These tend to reinforce the support structure of the platforms and
resist destructive forces of the ocean waves. One of the designs
using diagonal braces in a ring pontoon is shown in U.S. Pat. No.
6,015,245 to Frimm et al. The '245 patent has six columns
interconnected by a number of pontoons forming a generally
rectangular base. One of the disadvantages of the additional
columns and braces is increase in the water plane area of the
vessel, which adversely affects the weight, wave resistance and
overall cost of the vessel.
[0009] Another consideration that is taken into account when
designing semi-submersible vessels is resistance of the vessels to
motions induced by waves. The vessels must have sufficient
capability to withstand wave motions to allow the mineral
exploration and production operations to be carried out in safety
with minimal downtime to maximize efficiency. The present invention
contemplates provision of a column-stabilized semi-submersible
vessel with improved safety features, cost efficiency and
resistance to wave induced motions.
SUMMARY OF THE INVENTION
[0010] It is, therefore, an object of the present invention to
provide a semi-submersible vessel with improved safety
features.
[0011] It is another object of the present invention to provide a
column-stabilized semi-submersible vessel with a ring pontoon.
[0012] It is a further object of the present invention to provide a
semi-submersible vessel that uses no additional braces assuring
minimal increase in water plane area, while resisting spreading and
twisting forces acting on the global structure.
[0013] These and other objects of the invention are achieved
through a provision of a semi-submersible vessel for use in water
depths from 200 to 10,000 feet and particularly advantageous for
use in depths of 3,500 to 7,500 feet. The vessel comprises three
vertical stabilizing columns connected at their lower ends to a
ring pontoon. The pontoon has three sections that form a triangle.
The corners of the triangle are attached to the vertical columns.
The upper ends of the columns carry a working platform or deck,
from which mineral exploration and production operations are
conducted.
[0014] The vessel has a relatively small water plane area since it
does not require any diagonal braces to reinforce the support
column structure. The ring pontoon resists column twisting that may
be caused by wave and current forces. In addition to added
resistance to spreading and twisting forces acting on the overall
structure the ring pontoon offers cost efficiency in fabrication
and deployment. Where most floaters need heavy lift vessels in
order to integrate the topside platform with the hull, the
semi-submersible vessel of the present invention it does not
require offshore integration in its capital cost range.

• Raw data:
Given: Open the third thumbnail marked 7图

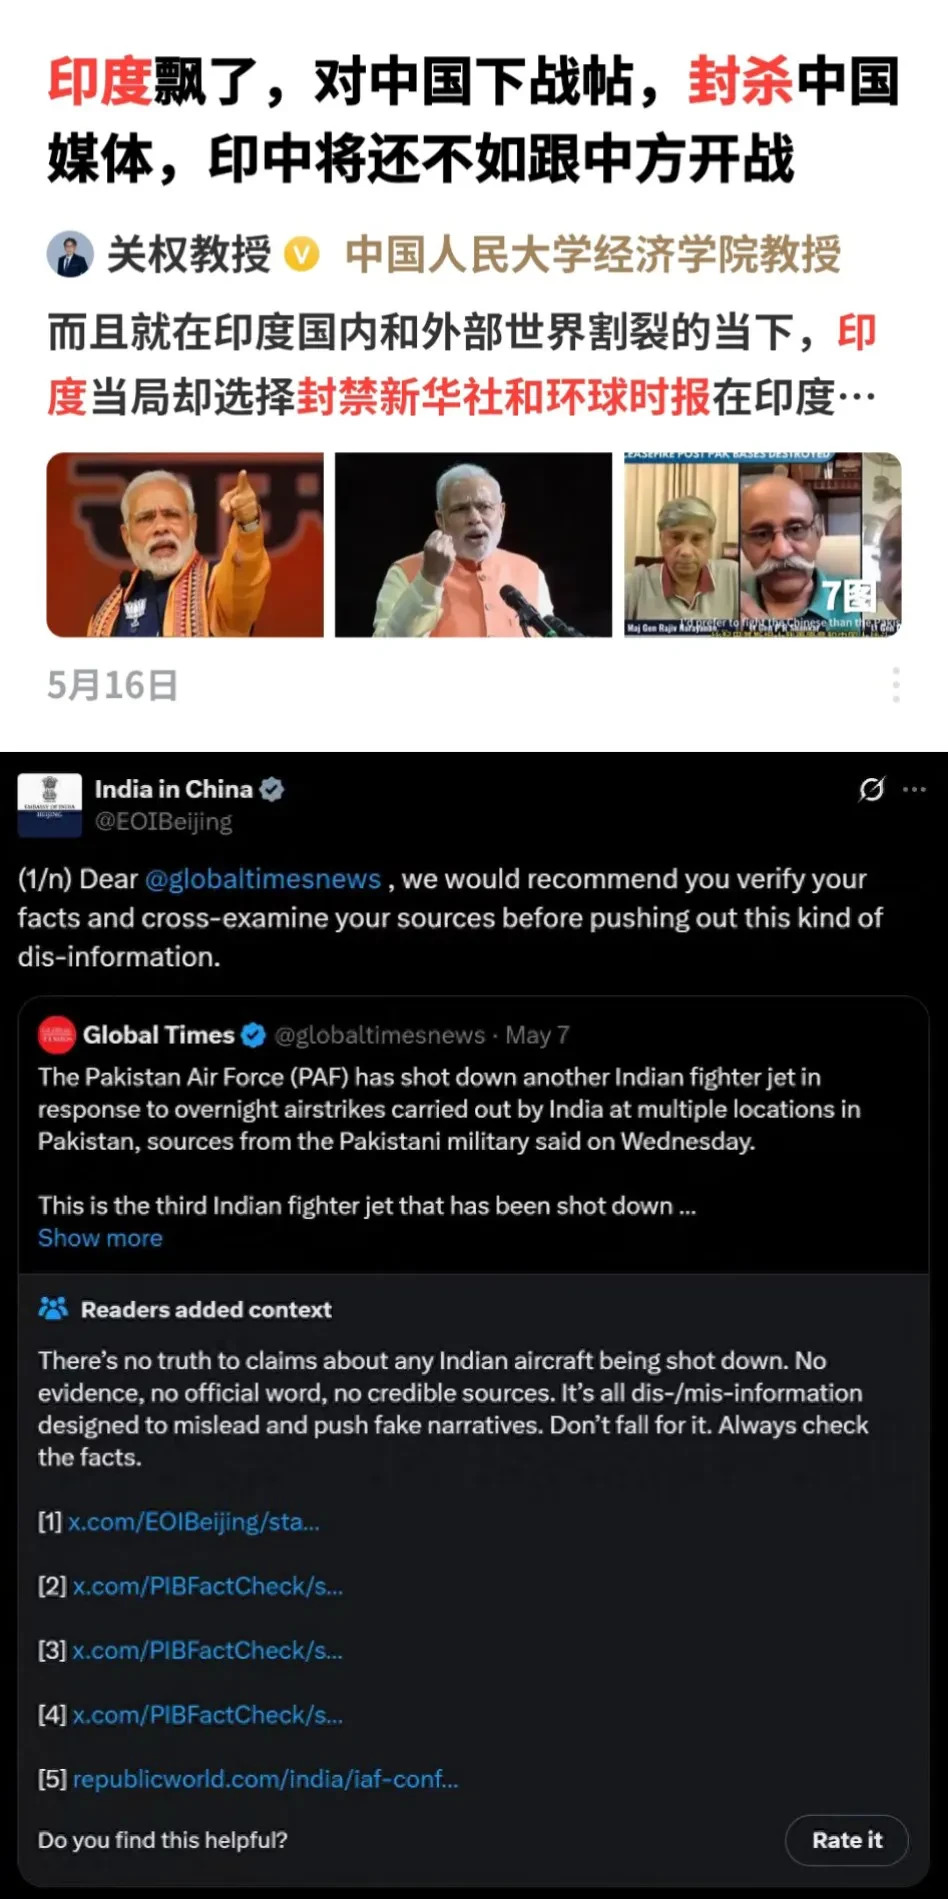Looking at the screenshot, I should click(762, 545).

• Directives:
1) Retype everything in the semi-submersible vessel passage from "6,015,245 to Frimm" down to "of the vessel.".
2) Extend the semi-submersible vessel passage with new text that picks up after its last sentence.

• Expected answers:
1)
6,015,245 to Frimm et al. The '245 patent has six columns
interconnected by a number of pontoons forming a generally
rectangular base. One of the disadvantages of the additional
columns and braces is increase in the water plane area of the
vessel, which adversely affects the weight, wave resistance and
overall cost of the vessel.

2)
[0015] To minimize drag forces induced by wave motions, the columns
are provided with outwardly convex, rounded corners. This design
reduces drag force transmitted when mooring or moving the vessel
while maximizing the storage for an optimum design. The pontoon
hulls may have compartments for storing ballast, drill water and
other necessary supplies, while the columns may house reserve mud
tanks, ballast tanks, force air ventilation supply and other
necessary machinery and equipment. Living quarters and service
equipment may be mounted on the platform.
BRIEF DESCRIPTION OF THE DRAWINGS
[0016] Reference will now be made to the drawings, wherein like
parts are designated by like numerals, and wherein FIG. 1 is a
perspective view of the semi-submersible vessel in accordance with
the present invention.
[0017] FIG. 2 is an outboard profile illustration of the vessel in
accordance with the present invention.
[0018] FIG. 3 is an outboard profile of the vessel of the present
invention taken at a different angle from the view of FIG. 2.
[0019] FIG. 4 is a schematic view of the ring pontoon of the
semi-submersible vessel of the present invention.
[0020] FIG. 5 is a schematic view showing an example of connection
of the bottom of the columns to the ring pontoon; and
[0021] FIG. 6 is a cross-sectional view of a column taken along
lines 6--6 of FIG. 2.
DETAILED DESCRIPTION OF THE PREFERRED EMBODIMENT
[0022] Turning now to the drawings in more detail, numeral 10
designates the semi-submersible vessel of the present invention.
The vessel comprises a buoyant ring pontoon 12 having sections 14,
16, and 18. The pontoon sections are connected together to form a
triangle, which may be an equilateral triangle or other geometric
shaped triangle. The outer perimeter of the ring pontoon 12 defines
a generally triangular shape. A central open space 20 defines an
inner perimeter of the pontoon 12 and follows in configuration the
outer configuration of the pontoon 12. Both the outer perimeter of
the ring pontoon 12 and the inner perimeter of the ring pontoon 12
form an equilateral triangle. Each pontoon section 14, 16 and 18
has a generally rectangular cross section; each section is defined
by a top plate 22, 24 and 26, respectively, a pair of vertical side
plates 28, 30, 32, 34, 36 and 38, respectively and a bottom plate
(not shown).
[0023] The corners of the triangular pontoon have flat vertical
plates 40, 42 and 44 for attaching to respective mating surfaces of
the columns, as will be described below. The pontoon sections may
be divided into a plurality of watertight compartments for
accommodating ballast.
[0024] Secured to the corners 40, 42 and 44 of the pontoon sections
14, 16 and 18 are vertical stabilizing columns 50, 52 and 54. The
columns 50, 52 and 54 extend at right angles to the horizontal axis
of the ring pontoon 12. Each column 50, 52 and 54 has a generally
square cross-section (see FIG. 6).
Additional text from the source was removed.